## Short problem
Copy out the data from its start through the line containing "pos(211,232)", with the requests included, and shift every coordinate in the answers up by 25.

## Input data
****************************************
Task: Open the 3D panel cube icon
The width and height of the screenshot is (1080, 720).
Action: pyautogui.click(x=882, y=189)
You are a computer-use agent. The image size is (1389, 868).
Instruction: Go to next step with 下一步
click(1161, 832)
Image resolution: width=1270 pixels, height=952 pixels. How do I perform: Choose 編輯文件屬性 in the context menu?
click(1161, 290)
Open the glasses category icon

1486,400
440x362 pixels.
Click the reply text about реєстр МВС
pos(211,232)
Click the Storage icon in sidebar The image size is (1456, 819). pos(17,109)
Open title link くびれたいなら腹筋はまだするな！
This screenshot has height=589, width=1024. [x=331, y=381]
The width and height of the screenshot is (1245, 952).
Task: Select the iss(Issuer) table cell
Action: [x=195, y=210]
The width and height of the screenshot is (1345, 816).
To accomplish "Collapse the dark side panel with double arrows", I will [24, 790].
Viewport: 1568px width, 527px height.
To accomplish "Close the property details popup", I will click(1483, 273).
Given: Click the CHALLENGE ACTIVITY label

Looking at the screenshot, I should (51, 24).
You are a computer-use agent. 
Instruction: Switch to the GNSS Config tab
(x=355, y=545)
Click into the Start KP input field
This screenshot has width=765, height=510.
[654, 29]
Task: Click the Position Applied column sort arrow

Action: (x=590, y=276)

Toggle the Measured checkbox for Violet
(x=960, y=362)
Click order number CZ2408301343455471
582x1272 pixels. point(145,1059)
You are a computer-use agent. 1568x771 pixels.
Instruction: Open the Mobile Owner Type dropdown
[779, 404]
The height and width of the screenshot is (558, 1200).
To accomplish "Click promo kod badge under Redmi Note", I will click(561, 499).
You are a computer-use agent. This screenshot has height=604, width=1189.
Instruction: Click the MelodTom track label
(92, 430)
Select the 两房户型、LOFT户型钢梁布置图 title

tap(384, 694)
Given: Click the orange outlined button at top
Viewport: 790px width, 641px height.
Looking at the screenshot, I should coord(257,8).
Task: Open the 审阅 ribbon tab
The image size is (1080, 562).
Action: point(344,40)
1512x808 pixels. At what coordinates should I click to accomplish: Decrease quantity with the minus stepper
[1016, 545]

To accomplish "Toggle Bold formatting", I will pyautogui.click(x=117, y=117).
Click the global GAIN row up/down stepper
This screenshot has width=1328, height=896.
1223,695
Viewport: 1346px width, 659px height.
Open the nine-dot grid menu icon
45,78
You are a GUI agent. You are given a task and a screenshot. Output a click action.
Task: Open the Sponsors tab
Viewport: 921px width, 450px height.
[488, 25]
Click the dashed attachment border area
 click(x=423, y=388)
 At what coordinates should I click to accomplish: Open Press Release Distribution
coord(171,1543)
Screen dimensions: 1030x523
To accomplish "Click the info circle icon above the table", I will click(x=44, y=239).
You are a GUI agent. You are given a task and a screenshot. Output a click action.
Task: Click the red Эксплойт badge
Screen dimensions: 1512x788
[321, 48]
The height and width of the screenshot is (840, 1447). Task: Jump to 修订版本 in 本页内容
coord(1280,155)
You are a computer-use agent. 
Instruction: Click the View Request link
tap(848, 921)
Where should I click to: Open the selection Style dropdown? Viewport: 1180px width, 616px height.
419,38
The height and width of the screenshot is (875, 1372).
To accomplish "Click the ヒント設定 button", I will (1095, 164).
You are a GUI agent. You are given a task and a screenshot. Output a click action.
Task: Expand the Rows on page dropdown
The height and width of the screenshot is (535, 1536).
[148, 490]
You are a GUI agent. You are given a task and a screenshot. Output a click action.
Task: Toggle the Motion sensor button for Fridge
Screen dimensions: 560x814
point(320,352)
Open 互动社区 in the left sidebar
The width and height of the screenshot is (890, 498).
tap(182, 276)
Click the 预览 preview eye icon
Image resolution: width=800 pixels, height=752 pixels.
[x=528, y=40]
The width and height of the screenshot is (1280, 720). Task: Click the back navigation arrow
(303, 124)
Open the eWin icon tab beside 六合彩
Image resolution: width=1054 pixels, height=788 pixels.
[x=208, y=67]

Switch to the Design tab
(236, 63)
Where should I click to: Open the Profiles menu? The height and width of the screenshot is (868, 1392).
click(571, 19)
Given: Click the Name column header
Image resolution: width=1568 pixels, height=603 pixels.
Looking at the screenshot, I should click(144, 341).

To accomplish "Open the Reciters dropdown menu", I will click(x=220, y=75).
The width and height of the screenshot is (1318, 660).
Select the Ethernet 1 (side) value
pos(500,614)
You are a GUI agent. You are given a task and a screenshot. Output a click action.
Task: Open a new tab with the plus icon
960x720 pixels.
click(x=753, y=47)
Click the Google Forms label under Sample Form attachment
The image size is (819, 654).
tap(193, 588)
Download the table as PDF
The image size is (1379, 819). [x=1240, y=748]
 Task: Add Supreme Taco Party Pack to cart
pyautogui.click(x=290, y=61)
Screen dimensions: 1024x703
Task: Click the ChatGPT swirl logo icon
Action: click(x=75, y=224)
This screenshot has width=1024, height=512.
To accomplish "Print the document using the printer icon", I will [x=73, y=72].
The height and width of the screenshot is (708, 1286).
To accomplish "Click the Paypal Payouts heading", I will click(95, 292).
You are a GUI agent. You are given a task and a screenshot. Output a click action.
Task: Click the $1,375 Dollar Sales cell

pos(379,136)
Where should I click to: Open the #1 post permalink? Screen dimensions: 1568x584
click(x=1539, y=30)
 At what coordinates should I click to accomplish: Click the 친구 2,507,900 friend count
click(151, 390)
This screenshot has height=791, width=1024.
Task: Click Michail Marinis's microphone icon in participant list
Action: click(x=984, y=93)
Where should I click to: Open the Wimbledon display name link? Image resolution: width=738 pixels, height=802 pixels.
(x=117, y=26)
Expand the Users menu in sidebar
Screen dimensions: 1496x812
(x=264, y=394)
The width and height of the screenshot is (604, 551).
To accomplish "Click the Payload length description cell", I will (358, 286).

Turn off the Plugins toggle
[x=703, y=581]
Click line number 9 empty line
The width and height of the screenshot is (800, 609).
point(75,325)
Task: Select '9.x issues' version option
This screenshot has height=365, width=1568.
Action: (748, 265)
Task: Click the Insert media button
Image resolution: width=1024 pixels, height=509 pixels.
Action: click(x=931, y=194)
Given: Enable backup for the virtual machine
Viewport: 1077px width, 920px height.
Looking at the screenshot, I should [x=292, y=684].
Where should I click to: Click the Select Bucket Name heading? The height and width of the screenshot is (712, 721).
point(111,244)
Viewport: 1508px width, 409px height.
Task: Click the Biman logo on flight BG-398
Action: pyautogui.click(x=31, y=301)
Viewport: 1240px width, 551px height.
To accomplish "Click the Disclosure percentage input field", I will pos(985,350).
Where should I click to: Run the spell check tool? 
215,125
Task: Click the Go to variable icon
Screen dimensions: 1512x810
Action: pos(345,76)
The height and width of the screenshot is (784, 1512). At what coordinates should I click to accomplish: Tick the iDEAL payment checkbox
****************************************
## Result of this task
Task: Open the 3D panel cube icon
The width and height of the screenshot is (1080, 720).
Action: pyautogui.click(x=907, y=214)
You are a computer-use agent. The image size is (1389, 868).
Instruction: Go to next step with 下一步
click(1186, 857)
Image resolution: width=1270 pixels, height=952 pixels. How do I perform: Choose 編輯文件屬性 in the context menu?
click(1186, 315)
Open the glasses category icon

1511,425
440x362 pixels.
Click the reply text about реєстр МВС
pos(236,257)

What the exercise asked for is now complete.